One day after more than two dozen Senators called upon the Federal Communications Commission to postpone its vote to repeal net neutrality, the agency stated it will move forward with the planned vote.
The FCC said Monday that “the vote will proceed as scheduled on December 14,” despite Senators requesting in a letter that the vote be delayed until an investigation into fake comments made during the public comment period on the proposal can be completed.
“A free and open Internet is vital to ensuring a level playing field online, and we believe that your proposed action may be based on an incomplete understanding of the public record in this proceeding,” the letter read. “In fact, there is good reason to believe that the record may be replete with fake or fraudulent comments, suggesting that your proposal is fundamentally flawed.”
The FCC responded to the request in a defiant statement to Ars Technica:
“This is just evidence that supporters of heavy-handed Internet regulations are becoming more desperate by the day as their effort to defeat Chairman Pai’s plan to restore Internet freedom has stalled.”

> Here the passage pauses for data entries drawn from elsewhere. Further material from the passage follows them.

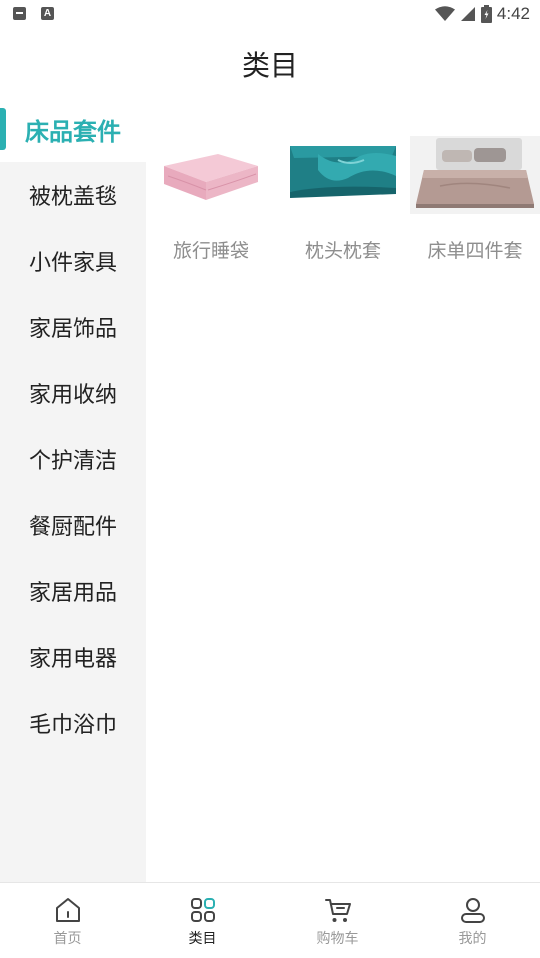 The image size is (540, 958). I want to click on cart-icon, so click(338, 910).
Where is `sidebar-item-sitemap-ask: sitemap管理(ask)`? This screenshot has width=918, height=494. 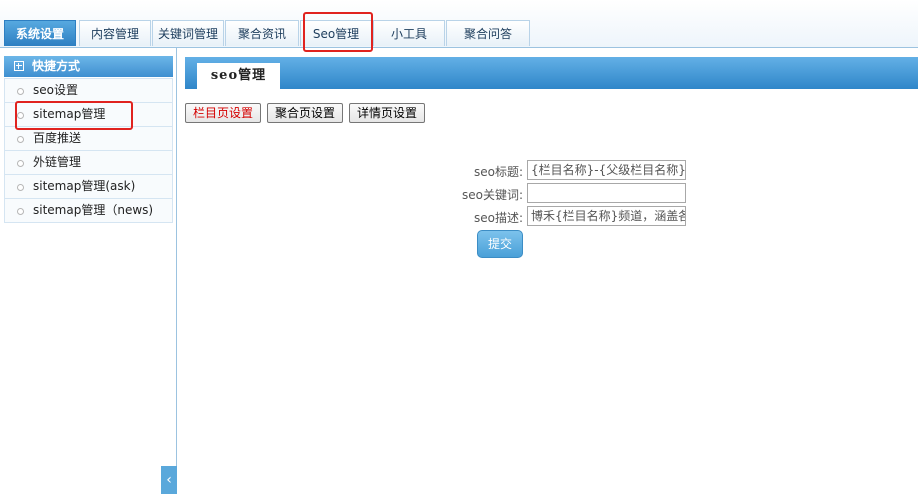 sidebar-item-sitemap-ask: sitemap管理(ask) is located at coordinates (88, 187).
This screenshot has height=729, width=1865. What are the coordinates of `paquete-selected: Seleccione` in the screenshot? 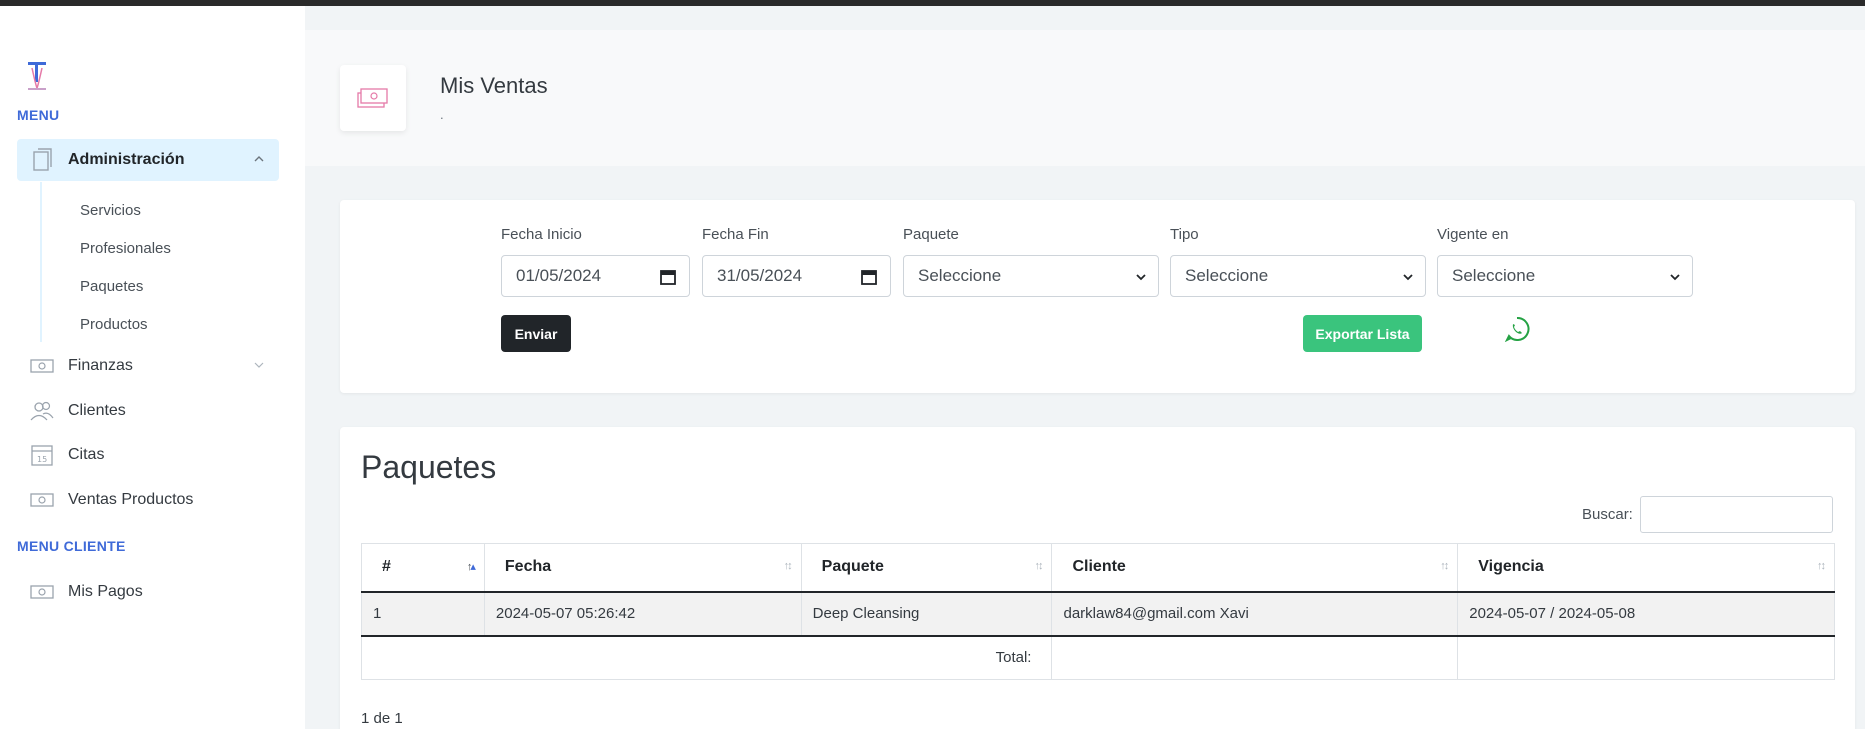 It's located at (960, 276).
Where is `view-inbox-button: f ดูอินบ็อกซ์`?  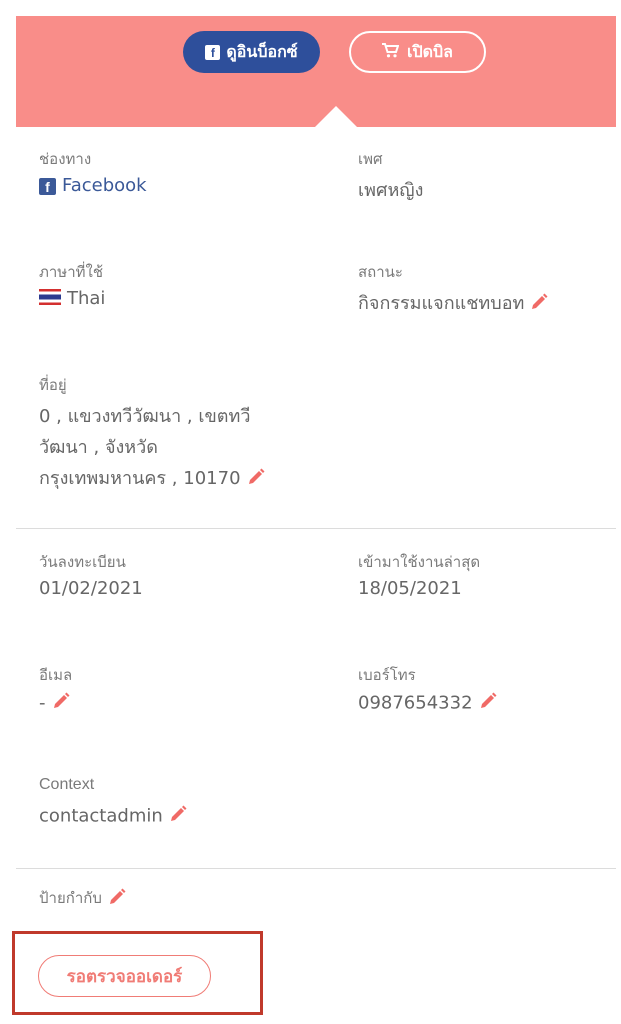 view-inbox-button: f ดูอินบ็อกซ์ is located at coordinates (252, 52).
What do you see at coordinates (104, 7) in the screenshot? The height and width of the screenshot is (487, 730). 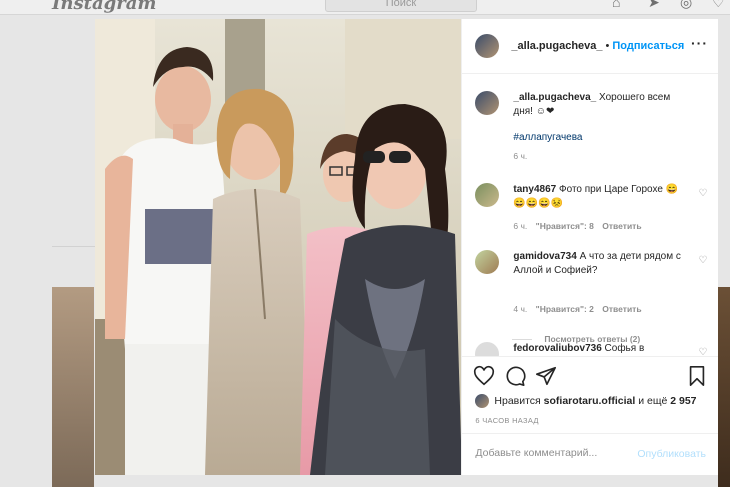 I see `instagram-logo: Instagram` at bounding box center [104, 7].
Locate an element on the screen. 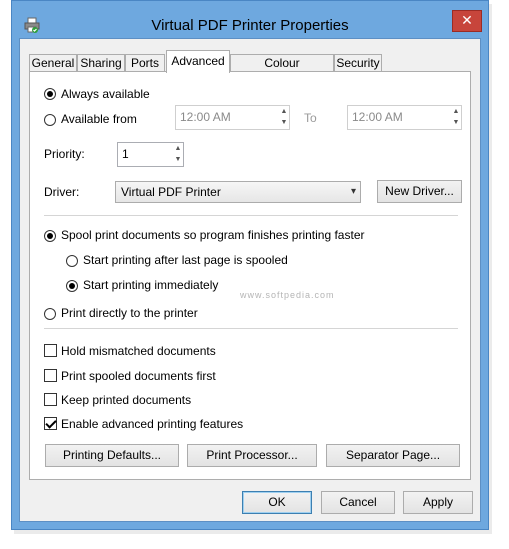 The width and height of the screenshot is (509, 549). priority-label: Priority: is located at coordinates (64, 154).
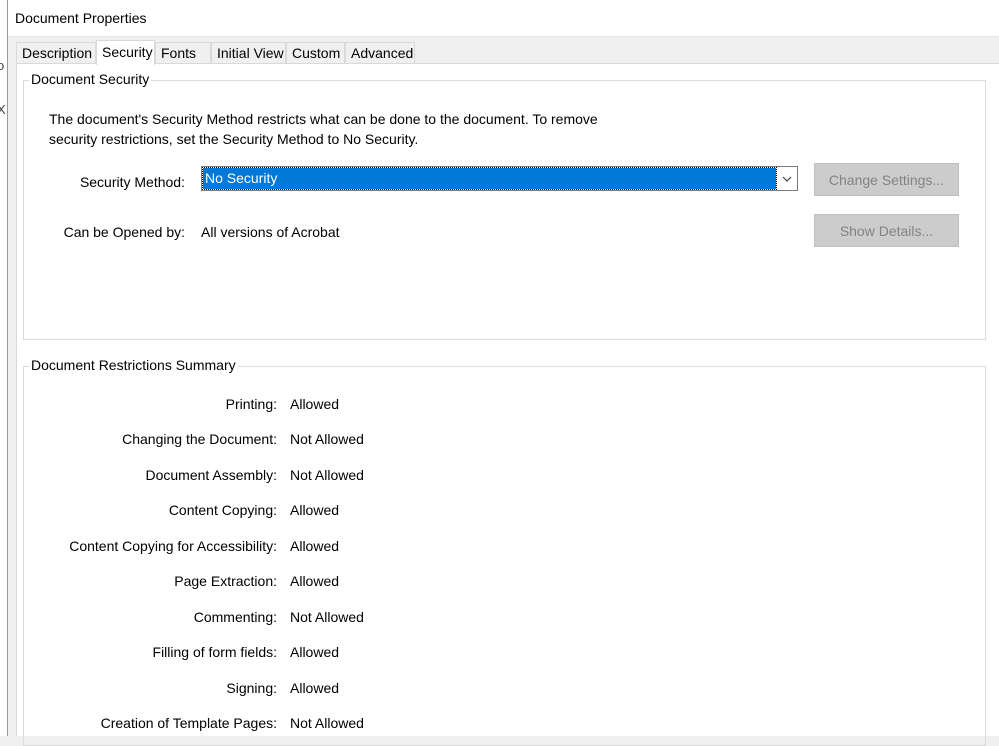  I want to click on title-bar: Document Properties, so click(500, 18).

FCC Chairman Ajit Pai has proposed rolling back the Obama-era regulations, allowing internet service providers to discriminate against customers by charging more for certain services or speeds and to choose which content users have access to, while handing over authority over the providers to the Federal Trade Commission.
The measure has been met by massive resistance from hundreds of thousands of citizens and more than 40 consumer advocacy organizations.